This paper, "Ternary Gamma Semirings: From Neural Implementation to Categorical Foundations," presents a fascinating theoretical advancement in understanding neural network generalization through the lens of abstract algebra. While the immediate impact on IP practice might seem tangential, its implications for patentability and trade secret protection, particularly concerning AI algorithms and their underlying mathematical principles, are significant. The core innovation lies in demonstrating how introducing a specific "Ternary Gamma Semiring" logical constraint drastically improves compositional generalization in neural networks, leading to a perfectly structured feature space. This isn't just an incremental improvement; it's a fundamental shift in how AI's learning and generalization capabilities are understood and potentially engineered. From an Intellectual Property perspective, this research presents several intriguing facets. Firstly, the "Ternary Gamma Semiring" itself, as a novel mathematical structure applied to neural networks, could potentially be considered a patentable invention in certain jurisdictions, particularly if it's implemented in a concrete, practical application. The paper describes a method of "introducing a logical constraint" to achieve superior performance, which sounds like a process or system that could meet patentability criteria. Secondly, the "learned feature space" that constitutes a finite commutative ternary $\Gamma$-semiring, and its specific properties (symmetry, idempotence, majority property), could be viewed as a novel and non-obvious aspect of an AI system. The "Computational $\Gamma$-Algebra" as a new interdisciplinary direction also hints at a fertile ground
This article presents a theoretical framework for improving neural network generalization through the application of abstract algebraic structures, specifically "Ternary Gamma Semirings." For patent practitioners, this research highlights a potential shift in the patentability landscape for AI/ML inventions, moving beyond merely claiming the application of a known algorithm to a new dataset. **Domain-Specific Expert Analysis:** The core implication for patent practitioners lies in the potential for stronger, more defensible claims in the AI/ML space, particularly concerning algorithmic improvements and architectural innovations. 1. **Prosecution Strategy - Claiming Abstract Ideas (Alice/Mayo Framework):** * The paper's introduction of "Ternary Gamma Semirings" as a *logical constraint* that guides neural networks to *internalize algebraic axioms* and *converge to canonical forms* is critical. This moves away from the "black box" nature often associated with neural networks and toward a more structured, mathematically grounded approach. * Practitioners should focus on drafting claims that emphasize the *specific implementation* of these algebraic structures within the neural network architecture, the *transformation* of the feature space, and the *tangible improvement* in generalization and accuracy. Claims should detail how the "Ternary Gamma Semiring" is *applied* to solve a technical problem (compositional generalization failure) in a non-abstract way, rather than merely stating a mathematical concept. * This approach directly addresses the first
AS2 -- Attention-Based Soft Answer Sets: An End-to-End Differentiable Neuro-Soft-Symbolic Reasoning Architecture
arXiv:2603.18436v1 Announce Type: new Abstract: Neuro-symbolic artificial intelligence (AI) systems typically couple a neural perception module to a discrete symbolic solver through a non-differentiable boundary, preventing constraint-satisfaction feedback from reaching the perception encoder during training. We introduce AS2 (Attention-Based Soft...
This academic article on neuro-symbolic AI (AS2 architecture) is not directly relevant to current **Intellectual Property (IP) legal practice**, as it focuses on machine learning advancements rather than legal, regulatory, or policy developments. However, its implications for **AI-generated inventions, patent eligibility, and copyright issues** could become relevant in future IP law debates—particularly concerning whether AI-assisted or AI-generated works meet statutory requirements for patentability or copyright protection. For now, this research remains in the technical domain and does not signal immediate legal or policy changes.
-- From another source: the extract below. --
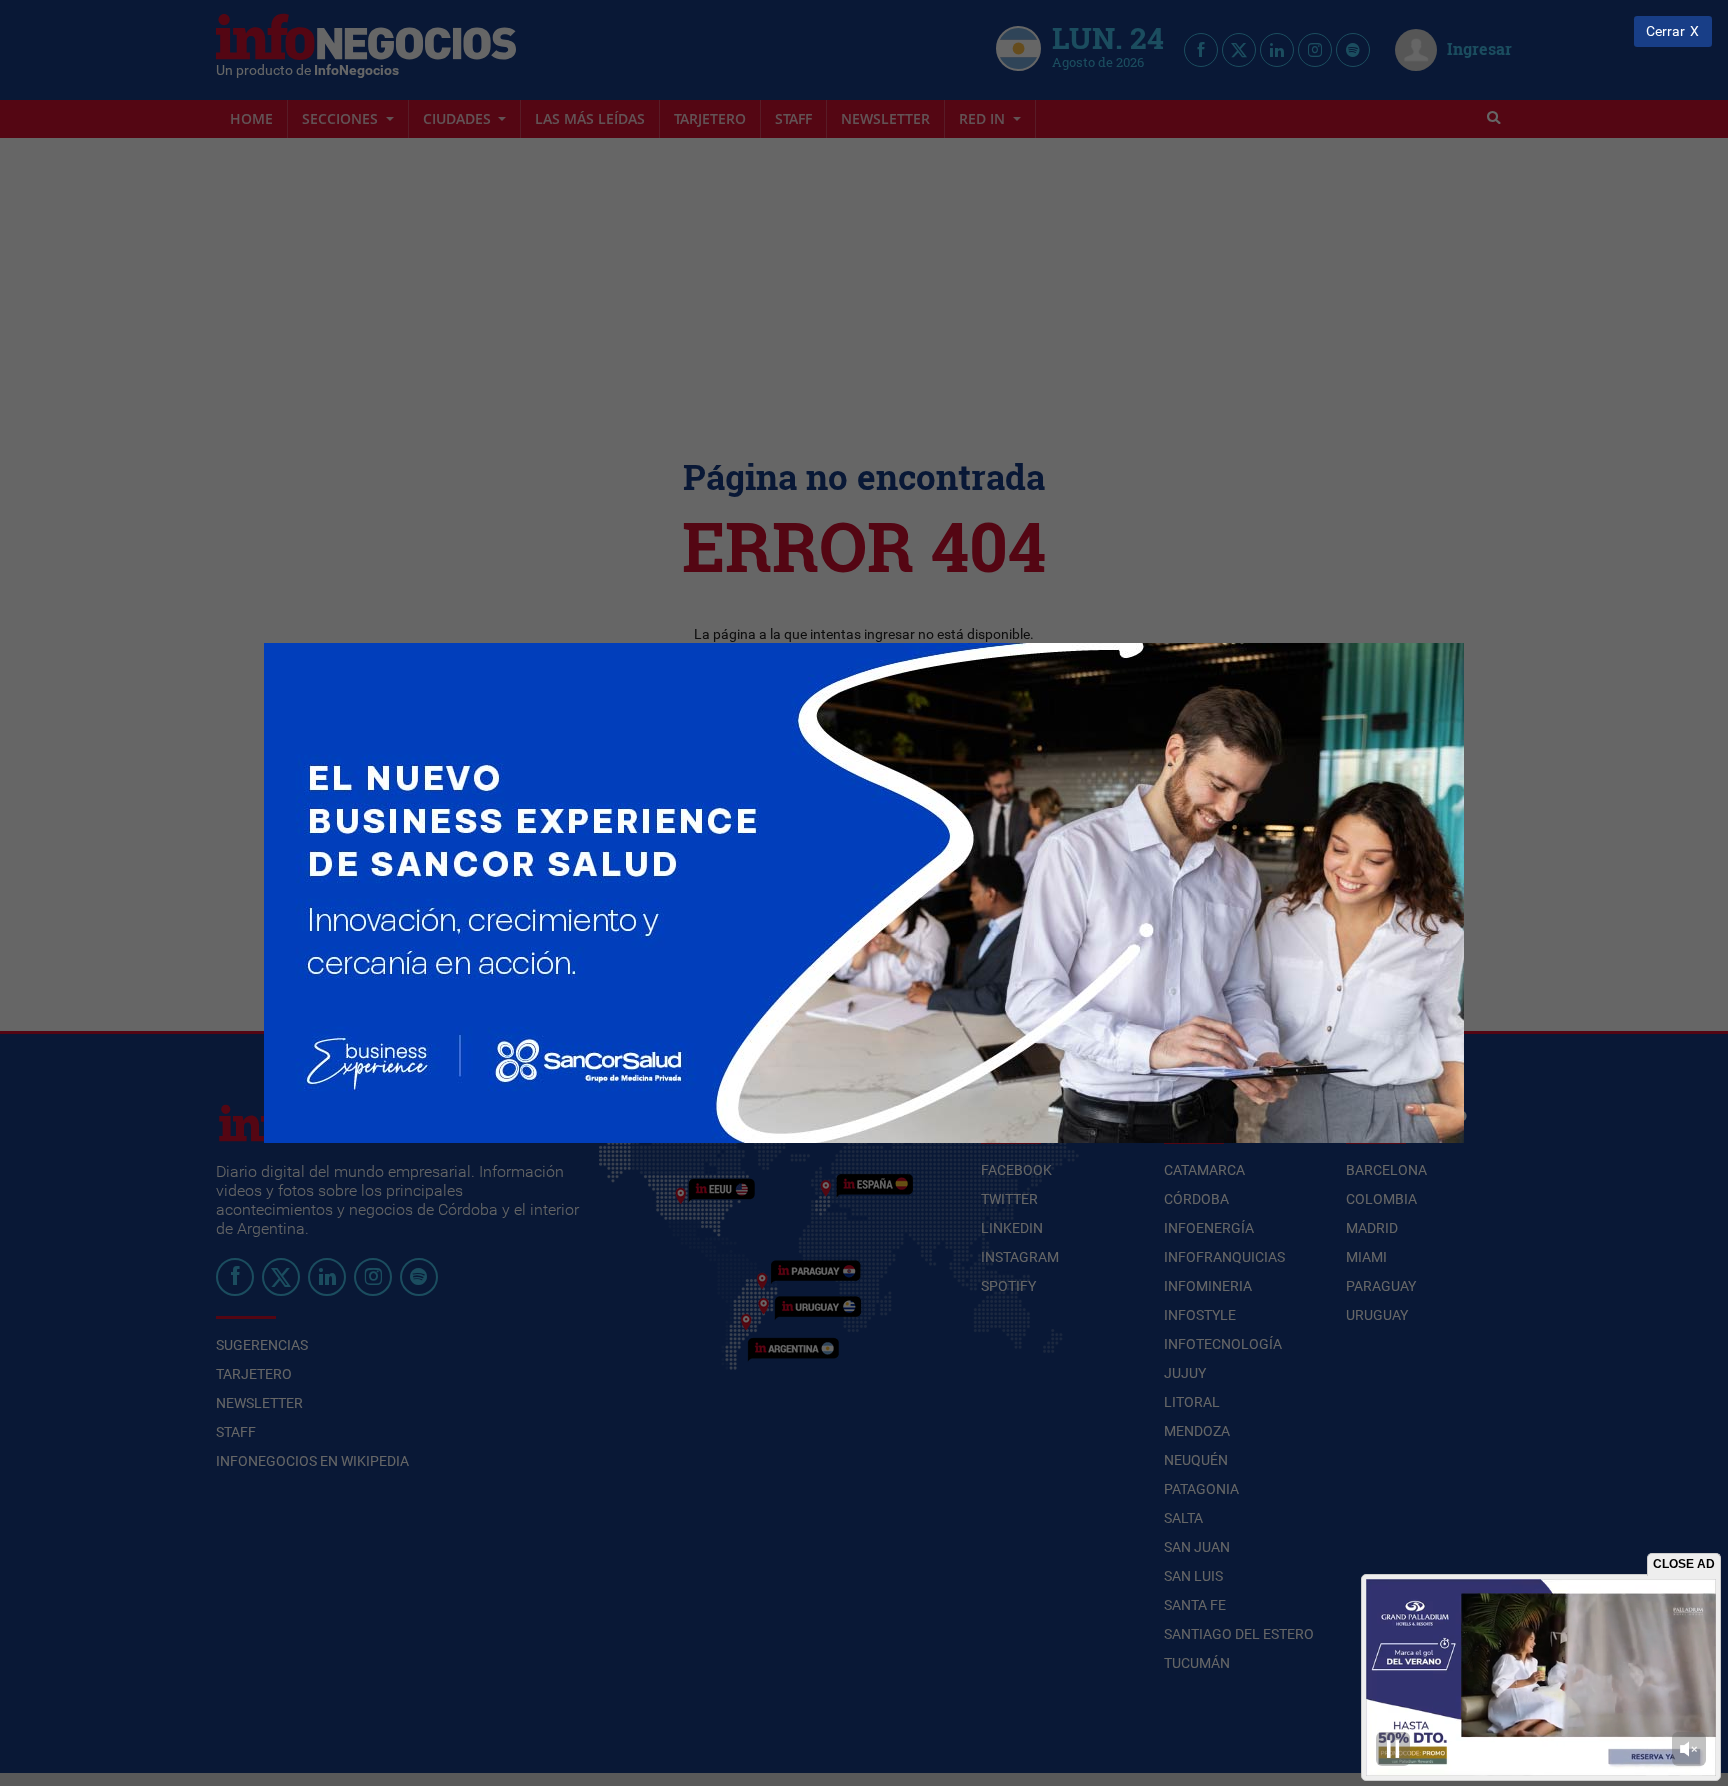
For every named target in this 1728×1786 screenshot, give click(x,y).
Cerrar (1665, 31)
The AS2 neuro-symbolic architecture represents a significant advancement in AI reasoning systems, with substantial implications for intellectual property (IP) practice across jurisdictions. In the **US**, where patent eligibility under 35 U.S.C. § 101 is strictly scrutinized (e.g., *Alice Corp. v. CLS Bank*), AS2’s end-to-end differentiable architecture—particularly its soft, continuous approximation of ASP—could challenge traditional notions of patentability for AI-based systems, as courts may question whether such innovations are merely abstract ideas or technical improvements. **Korea**, under its more flexible patent eligibility framework (Korean Patent Act § 29(1)), may be more receptive to AS2 as a novel technical solution, provided it demonstrates a clear technical effect beyond mere algorithmic abstraction. **Internationally**, under the **European Patent Office (EPO)** guidelines, AS2’s blend of neural and symbolic reasoning could face hurdles under the "technical character" requirement (EPC Art. 52(2)), though its potential for constraint-satisfaction applications (e.g., legal reasoning, compliance checks) may strengthen patentability arguments. The architecture’s elimination of positional embeddings and reliance on constraint-group membership embeddings could also raise trade secret and copyright questions regarding proprietary training data and model architectures, particularly in jurisdictions with strict data protection laws (e.g., GDPR in the EU vs. Korea’s Personal Information Protection Act). Overall, AS2
### **Expert Analysis of AS2 (Attention-Based Soft Answer Sets) for Patent Practitioners** This paper introduces a novel **neuro-symbolic AI architecture (AS2)** that replaces traditional non-differentiable symbolic solvers with a **fully differentiable soft approximation** of Answer Set Programming (ASP), enabling end-to-end training without external solver dependencies. The key innovation lies in **constraint-group membership embeddings** (replacing positional embeddings) and **probabilistic lifting of the ASP immediate consequence operator (T_P)**, which allows gradient-based optimization of constraint satisfaction. #### **Patent & IP Implications:** 1. **Novelty & Patentability Considerations:** - The **elimination of positional embeddings** in favor of **constraint-group embeddings** may constitute a patentable improvement over conventional transformer architectures (e.g., *Vaswani et al., 2017*). - The **soft approximation of ASP’s T_P operator** (a discrete-to-continuous mapping) could be a novel contribution, though prior work in differentiable logic (e.g., *Rocktäschel & Riedel, 2017*) may raise novelty concerns. - The **end-to-end differentiable constraint satisfaction** (without external solvers) may be patent-eligible if framed as a technical solution to a longstanding AI training bottleneck. 2. **Potential Prior Art & Statutory Considerations:** - **3
NeuroGame Transformer: Gibbs-Inspired Attention Driven by Game Theory and Statistical Physics
arXiv:2603.18761v1 Announce Type: new Abstract: Standard attention mechanisms in transformers are limited by their pairwise formulation, which hinders the modeling of higher-order dependencies among tokens. We introduce the NeuroGame Transformer (NGT) to overcome this by reconceptualizing attention through a dual...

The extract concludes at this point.